→ **WHAT TO PRODUCE**
In the listing below, the answer starts at the line that has "Open the PL language dropdown" and stops after the line that has "You are a computer-use agent. The"; please repeat that part exactly and nothing more.

→ **DATA FOR THE TASK**
=======

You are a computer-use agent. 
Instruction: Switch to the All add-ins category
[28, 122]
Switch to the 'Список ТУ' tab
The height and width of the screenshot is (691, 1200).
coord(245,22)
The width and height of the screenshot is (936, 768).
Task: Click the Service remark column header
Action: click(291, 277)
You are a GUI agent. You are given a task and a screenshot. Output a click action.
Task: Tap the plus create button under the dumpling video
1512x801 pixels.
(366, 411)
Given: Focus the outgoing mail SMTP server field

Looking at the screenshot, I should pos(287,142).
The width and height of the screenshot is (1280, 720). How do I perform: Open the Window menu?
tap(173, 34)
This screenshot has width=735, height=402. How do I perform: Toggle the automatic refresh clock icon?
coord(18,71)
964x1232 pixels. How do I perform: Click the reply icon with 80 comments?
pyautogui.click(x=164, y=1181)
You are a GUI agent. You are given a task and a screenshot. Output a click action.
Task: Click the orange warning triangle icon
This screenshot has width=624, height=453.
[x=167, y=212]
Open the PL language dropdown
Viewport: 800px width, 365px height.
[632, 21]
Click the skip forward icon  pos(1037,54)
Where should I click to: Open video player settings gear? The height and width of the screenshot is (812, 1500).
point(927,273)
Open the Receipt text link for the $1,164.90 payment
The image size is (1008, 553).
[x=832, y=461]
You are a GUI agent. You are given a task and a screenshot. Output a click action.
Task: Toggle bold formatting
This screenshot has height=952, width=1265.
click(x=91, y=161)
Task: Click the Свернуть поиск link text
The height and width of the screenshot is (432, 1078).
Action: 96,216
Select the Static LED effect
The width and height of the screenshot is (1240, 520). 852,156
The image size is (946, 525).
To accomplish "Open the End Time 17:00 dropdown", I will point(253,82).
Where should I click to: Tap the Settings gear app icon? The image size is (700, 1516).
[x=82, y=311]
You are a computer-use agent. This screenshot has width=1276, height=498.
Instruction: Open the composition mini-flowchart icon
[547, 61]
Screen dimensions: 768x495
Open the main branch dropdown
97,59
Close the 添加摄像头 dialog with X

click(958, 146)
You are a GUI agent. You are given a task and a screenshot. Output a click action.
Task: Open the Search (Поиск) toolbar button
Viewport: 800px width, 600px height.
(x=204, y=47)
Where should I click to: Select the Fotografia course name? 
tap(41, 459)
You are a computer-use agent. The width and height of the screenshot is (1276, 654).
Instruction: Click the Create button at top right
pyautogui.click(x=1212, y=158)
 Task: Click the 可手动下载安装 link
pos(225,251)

=======

→ **OUTPUT FOR THIS TASK**
Open the PL language dropdown
Viewport: 800px width, 365px height.
[632, 21]
Click the skip forward icon  pos(1037,54)
Where should I click to: Open video player settings gear? The height and width of the screenshot is (812, 1500).
point(927,273)
Open the Receipt text link for the $1,164.90 payment
The image size is (1008, 553).
[x=832, y=461]
You are a GUI agent. You are given a task and a screenshot. Output a click action.
Task: Toggle bold formatting
This screenshot has height=952, width=1265.
click(x=91, y=161)
Task: Click the Свернуть поиск link text
The height and width of the screenshot is (432, 1078).
Action: 96,216
Select the Static LED effect
The width and height of the screenshot is (1240, 520). 852,156
The image size is (946, 525).
To accomplish "Open the End Time 17:00 dropdown", I will point(253,82).
Where should I click to: Tap the Settings gear app icon? The image size is (700, 1516).
[x=82, y=311]
You are a computer-use agent. This screenshot has width=1276, height=498.
Instruction: Open the composition mini-flowchart icon
[547, 61]
Screen dimensions: 768x495
Open the main branch dropdown
97,59
Close the 添加摄像头 dialog with X

click(958, 146)
You are a GUI agent. You are given a task and a screenshot. Output a click action.
Task: Open the Search (Поиск) toolbar button
Viewport: 800px width, 600px height.
(x=204, y=47)
Where should I click to: Select the Fotografia course name? 
tap(41, 459)
You are a computer-use agent. The width and height of the screenshot is (1276, 654).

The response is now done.